# DATA RECORDS
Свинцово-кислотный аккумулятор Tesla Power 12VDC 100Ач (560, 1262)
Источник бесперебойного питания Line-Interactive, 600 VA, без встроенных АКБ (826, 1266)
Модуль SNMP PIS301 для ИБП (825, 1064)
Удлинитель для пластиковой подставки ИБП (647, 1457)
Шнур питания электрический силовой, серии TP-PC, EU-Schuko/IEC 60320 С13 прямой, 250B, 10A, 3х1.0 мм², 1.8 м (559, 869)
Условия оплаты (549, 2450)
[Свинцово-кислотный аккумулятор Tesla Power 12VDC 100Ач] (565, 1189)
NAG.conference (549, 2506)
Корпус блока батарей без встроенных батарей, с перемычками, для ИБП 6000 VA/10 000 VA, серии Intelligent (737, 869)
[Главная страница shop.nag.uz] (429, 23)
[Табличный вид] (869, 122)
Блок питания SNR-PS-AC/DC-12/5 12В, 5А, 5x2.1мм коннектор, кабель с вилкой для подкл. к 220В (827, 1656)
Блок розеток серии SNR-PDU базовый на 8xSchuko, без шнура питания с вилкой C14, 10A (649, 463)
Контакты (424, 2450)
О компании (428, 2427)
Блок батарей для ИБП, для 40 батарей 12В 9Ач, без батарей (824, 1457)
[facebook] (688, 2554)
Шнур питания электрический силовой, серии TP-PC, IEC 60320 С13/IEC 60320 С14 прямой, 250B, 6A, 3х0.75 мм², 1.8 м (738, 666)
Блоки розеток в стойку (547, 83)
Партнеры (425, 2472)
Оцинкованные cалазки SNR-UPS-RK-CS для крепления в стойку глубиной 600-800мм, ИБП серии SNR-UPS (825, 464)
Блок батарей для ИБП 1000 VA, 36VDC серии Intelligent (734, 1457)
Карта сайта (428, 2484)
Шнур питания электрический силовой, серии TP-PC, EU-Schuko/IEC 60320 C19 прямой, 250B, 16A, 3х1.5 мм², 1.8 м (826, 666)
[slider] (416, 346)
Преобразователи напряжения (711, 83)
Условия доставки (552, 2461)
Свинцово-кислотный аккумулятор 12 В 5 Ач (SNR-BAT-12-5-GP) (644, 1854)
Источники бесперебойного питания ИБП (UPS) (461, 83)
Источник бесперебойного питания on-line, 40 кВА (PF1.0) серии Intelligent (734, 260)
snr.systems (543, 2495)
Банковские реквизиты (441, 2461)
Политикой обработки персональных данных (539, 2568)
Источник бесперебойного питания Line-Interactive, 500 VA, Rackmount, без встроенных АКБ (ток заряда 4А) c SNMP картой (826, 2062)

# REQUIREMENT
Once you find the line with "Блок розеток серии" above, print it and every line after it up to and including the line with "Свинцово-кислотный аккумулятор 12", exactly as written and nothing else.

# RESPONSE BOX
Блок розеток серии SNR-PDU базовый на 8xSchuko, без шнура питания с вилкой C14, 10A (649, 463)
Контакты (424, 2450)
О компании (428, 2427)
Блок батарей для ИБП, для 40 батарей 12В 9Ач, без батарей (824, 1457)
[facebook] (688, 2554)
Шнур питания электрический силовой, серии TP-PC, IEC 60320 С13/IEC 60320 С14 прямой, 250B, 6A, 3х0.75 мм², 1.8 м (738, 666)
Блоки розеток в стойку (547, 83)
Партнеры (425, 2472)
Оцинкованные cалазки SNR-UPS-RK-CS для крепления в стойку глубиной 600-800мм, ИБП серии SNR-UPS (825, 464)
Блок батарей для ИБП 1000 VA, 36VDC серии Intelligent (734, 1457)
Карта сайта (428, 2484)
Шнур питания электрический силовой, серии TP-PC, EU-Schuko/IEC 60320 C19 прямой, 250B, 16A, 3х1.5 мм², 1.8 м (826, 666)
[slider] (416, 346)
Преобразователи напряжения (711, 83)
Условия доставки (552, 2461)
Свинцово-кислотный аккумулятор 12 В 5 Ач (SNR-BAT-12-5-GP) (644, 1854)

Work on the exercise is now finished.